In this talk, by combining dark-field scattering characterization,
micro-photoluminescence and near-field optical measurements with
accurate
electrodynamics calculations based on semi-analytical scattering
theories, I
will discuss electromagnetic coupling1,2, resonant scattering3,
colorimetric
sensing4, light emission and enhanced Raman scattering5 in two-
dimensional
metal-dielectric arrays based on deterministic aperiodic sequences.

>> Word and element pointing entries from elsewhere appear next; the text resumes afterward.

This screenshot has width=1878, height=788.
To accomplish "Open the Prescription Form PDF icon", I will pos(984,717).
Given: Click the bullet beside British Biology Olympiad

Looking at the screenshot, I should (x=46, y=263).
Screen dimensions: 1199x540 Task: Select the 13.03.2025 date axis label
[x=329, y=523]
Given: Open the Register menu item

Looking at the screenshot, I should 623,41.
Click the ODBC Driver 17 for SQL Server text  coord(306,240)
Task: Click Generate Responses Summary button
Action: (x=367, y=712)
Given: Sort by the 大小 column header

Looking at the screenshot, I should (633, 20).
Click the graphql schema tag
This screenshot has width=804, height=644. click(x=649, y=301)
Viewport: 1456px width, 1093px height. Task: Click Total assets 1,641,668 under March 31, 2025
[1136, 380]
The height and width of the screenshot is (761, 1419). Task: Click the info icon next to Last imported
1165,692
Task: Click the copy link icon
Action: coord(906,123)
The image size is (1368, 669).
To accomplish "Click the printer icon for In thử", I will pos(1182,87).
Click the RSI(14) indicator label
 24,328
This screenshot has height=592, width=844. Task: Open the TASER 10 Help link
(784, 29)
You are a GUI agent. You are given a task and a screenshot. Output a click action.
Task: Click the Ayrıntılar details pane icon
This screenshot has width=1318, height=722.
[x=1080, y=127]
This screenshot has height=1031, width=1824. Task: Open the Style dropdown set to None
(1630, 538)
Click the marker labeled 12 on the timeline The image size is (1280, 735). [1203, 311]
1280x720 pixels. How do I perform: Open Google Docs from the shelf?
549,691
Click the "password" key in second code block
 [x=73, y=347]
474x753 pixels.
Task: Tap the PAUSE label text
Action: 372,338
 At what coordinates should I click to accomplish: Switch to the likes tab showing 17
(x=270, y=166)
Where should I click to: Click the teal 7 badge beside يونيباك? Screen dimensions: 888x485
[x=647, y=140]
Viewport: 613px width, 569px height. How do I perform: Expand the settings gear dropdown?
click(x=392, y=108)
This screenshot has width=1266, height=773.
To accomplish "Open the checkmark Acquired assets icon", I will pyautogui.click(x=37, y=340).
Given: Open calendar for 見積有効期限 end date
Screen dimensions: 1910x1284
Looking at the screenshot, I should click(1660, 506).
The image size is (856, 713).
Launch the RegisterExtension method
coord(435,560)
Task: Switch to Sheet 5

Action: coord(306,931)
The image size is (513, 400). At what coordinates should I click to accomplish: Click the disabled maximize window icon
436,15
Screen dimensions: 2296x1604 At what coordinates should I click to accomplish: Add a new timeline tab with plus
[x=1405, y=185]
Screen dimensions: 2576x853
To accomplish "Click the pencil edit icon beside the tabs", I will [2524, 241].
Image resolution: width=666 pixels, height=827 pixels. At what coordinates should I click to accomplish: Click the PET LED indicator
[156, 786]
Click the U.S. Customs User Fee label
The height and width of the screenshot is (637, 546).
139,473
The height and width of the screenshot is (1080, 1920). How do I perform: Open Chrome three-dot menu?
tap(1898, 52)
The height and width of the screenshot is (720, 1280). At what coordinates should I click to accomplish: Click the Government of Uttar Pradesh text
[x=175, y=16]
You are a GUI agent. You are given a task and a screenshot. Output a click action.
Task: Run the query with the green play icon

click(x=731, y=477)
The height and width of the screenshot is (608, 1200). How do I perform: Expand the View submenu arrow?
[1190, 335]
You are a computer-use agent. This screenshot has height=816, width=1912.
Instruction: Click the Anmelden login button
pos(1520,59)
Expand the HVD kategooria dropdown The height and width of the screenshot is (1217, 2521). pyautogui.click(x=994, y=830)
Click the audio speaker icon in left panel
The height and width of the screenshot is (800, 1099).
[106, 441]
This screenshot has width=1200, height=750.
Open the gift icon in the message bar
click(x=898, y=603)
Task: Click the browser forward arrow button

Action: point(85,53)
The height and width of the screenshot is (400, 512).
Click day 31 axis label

In
particular, I will focus on the broadband plasmonic scattering and
localization properties of Fibonacci, Thue-Morse and Rudin-Shapiro
lattices
fabricated by Electron-Beam Lithography (EBL) on transparent quartz
substrates.
Finally, I will consider the design of novel plasmonic DAS ideally
suited
for broadband light emission enhancement and energy harvesting on
chip-scale
devices capable of producing the behavior of purely random systems
to an
arbitrary degree of accuracy.
Luca Dal Negro received both the Laurea in physics, summa cum laude,
in
1999 and the Ph.D. degree in semiconductor physics from the
University of
Trento, Italy, in 2003. After his Ph.D., in 2003 he joined MIT as a
post
doctoral associate.
Since January 2006 he is Assistant Professor in the Department of
Electrical
and Computer Engineering at Boston University and a Photonics Center
faculty
member. He manages and conducts research projects on silicon-based
photonic
materials and devices, plasmon sensing and complex photonic media.
His main
interests are currently on light-emitting silicon nanostructures,
aperiodic
and fractal optics, nano-plasmonics and computational
electromagnetics. He
has authored and coauthored more than 80 technical articles and
received
several Awards including the NSF Career Award, the Young Italian
Scientist
Award, and the Dean's Catalyst Award at Boston University.